National Youth Summit For Developing A Youth Manifesto 2022 | Magnifying The Visibility Of Youth Leaders.
National Youth Summit For Developing A Youth Manifesto 2022 | Magnifying The Visibility Of Youth Leaders.
The Youth Summit on Magnifying the Visibility of Youth Leaders was a unique in-person event designed by young people for young people. The summit was convened by the International Republican Institute and The Youth Café and organized with strategic partners, including 254 Youth Policy Café, The Global Development Incubator, and The Global Opportunity Youth Network support. The summit convened 40 youth, including youth political aspirants and civil society representatives with diverse sectoral knowledge on policy issues and priorities for the Kenyan youth. The three-day summit called on young people from all over Kenya to discuss the needs of youth that will integrate into the Kenya Youth Manifesto 2022.
Broadly, the youth summit sought to enhance the capacity of youth leaders to influence the forthcoming general elections scheduled for August 2022. In pursuit of this goal, the youth summit aims to build the capacity of young Kenyan leaders on the public policy-making process, existing policy documents, human-centered design approaches, deliberative democracy, community engagement, effective networking, and advocacy in youth-led climate change action and solutions and gender-responsive policy-making.
The summit also objectified to profile lessons from the development and actualization of the Kenya Youth Manifesto 2017, specifically successes, challenges, and areas of improvement, and identify themes relating to the challenges of Kenyan youth and potential solutions to these needs through a human-centered design for integration into the Kenya Youth Manifesto 2022.

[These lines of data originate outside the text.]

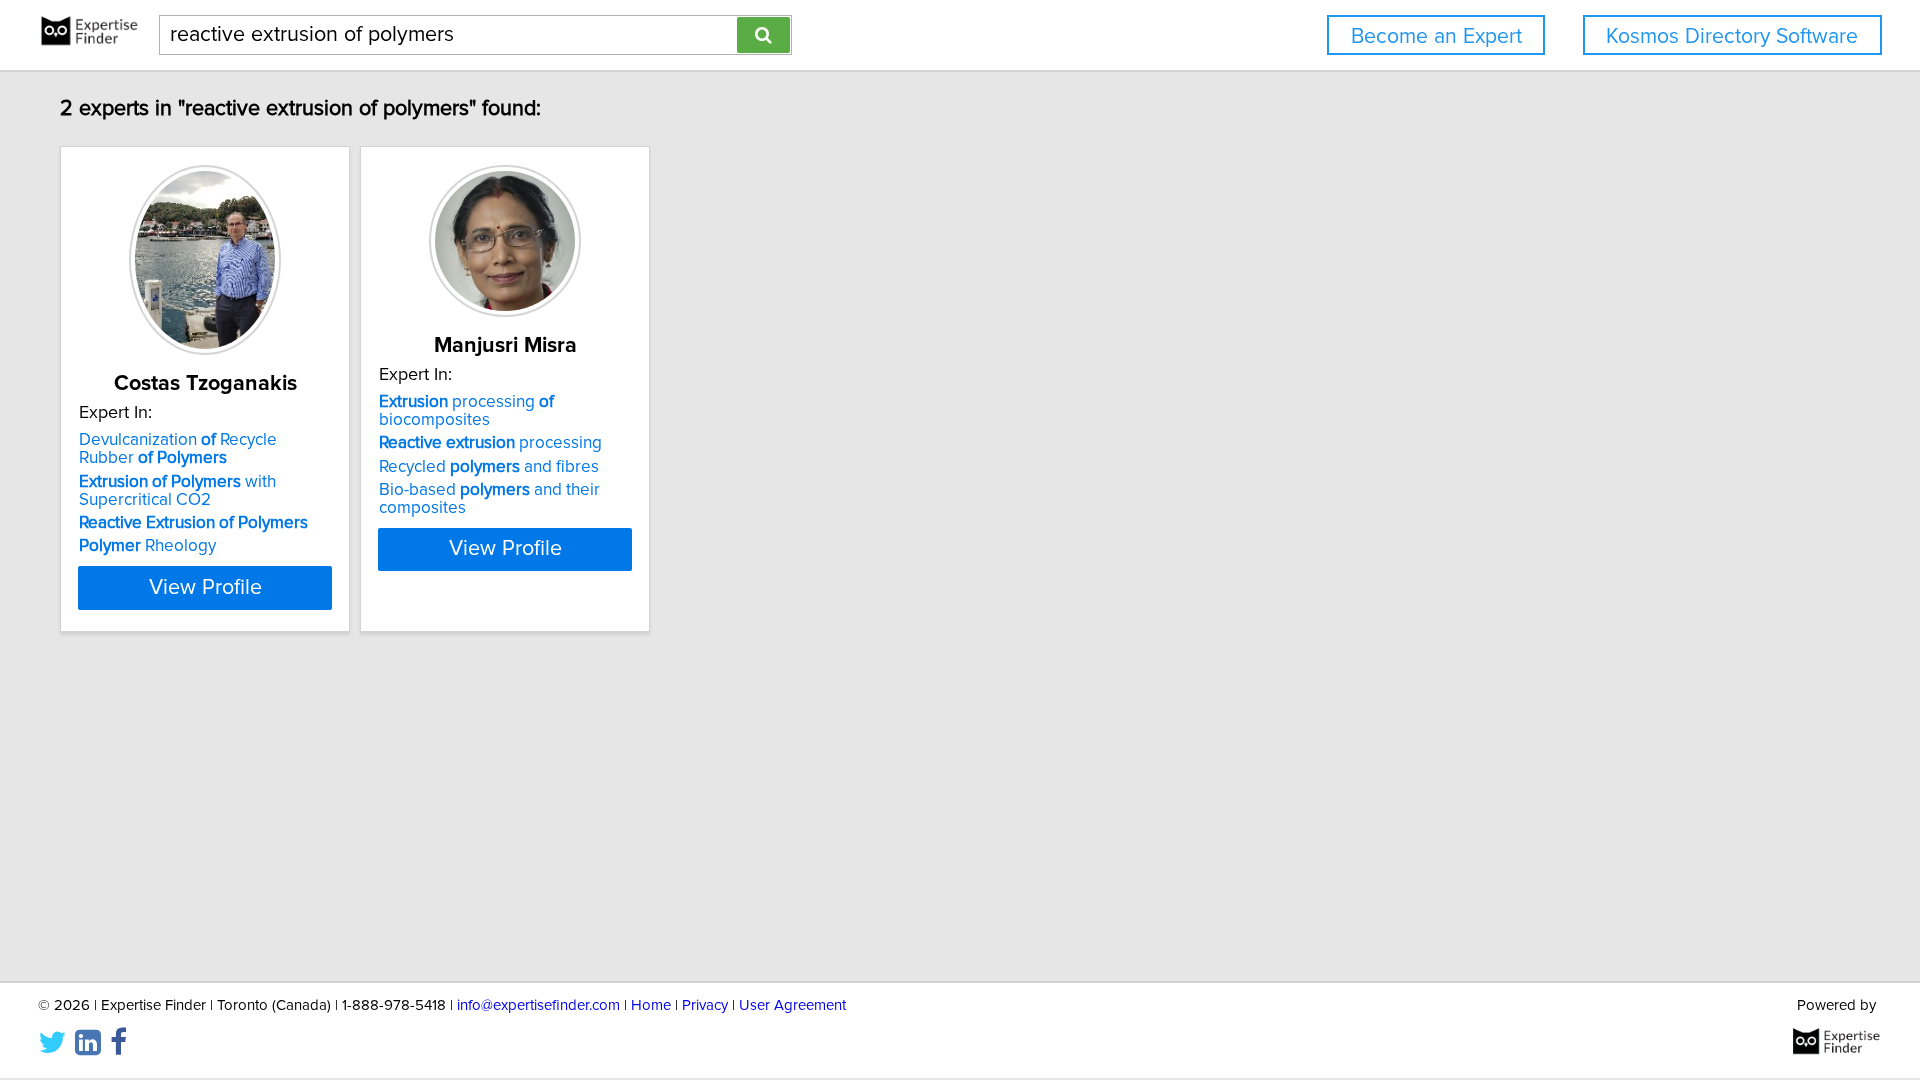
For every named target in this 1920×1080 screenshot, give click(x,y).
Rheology (147, 546)
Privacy (705, 1005)
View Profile (205, 588)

The discussions at the Kenya National Youth Summit were structured across the following themes: Public Policy Making Process, where the summit participants were taken through the five distinct phases of the public policy-making process; problem identification, agenda-setting, policy design, implementation, and monitoring and evaluation. A greater emphasis was made on the alignment of the Kenya Youth Manifesto 2022 with the Kenya Youth Development Policy 2019, Medium Term Plan (MTP) 4 under the Kenya Vision 2030, and Kenya National Climate Change Response Strategy to ensure the recommendations taps into existing policy and legislation.
The other theme was a human-centered approach through which the participants explored creative and participatory ways to solve problems through human-centered approaches to development. In brief, the participants adopted the approach of understanding the target audience, their needs, challenges, and assumptions. The participants discussed innovative prototypes and tests that develop the "problem statements" and "recommendations" sections of the Kenya Youth Manifesto 2022.
The summit format was designed to appeal to a multidisciplinary audience's interests and maximize the interaction of participants and networking. The summit utilized an experience-based approach with practical examples of applying concepts learned. Among the tools used to meet the summit objectives were; Plenary Sessions with the various group teams presenting key issues drawn from the group discussions highlighted to the plenary for further input and feedback.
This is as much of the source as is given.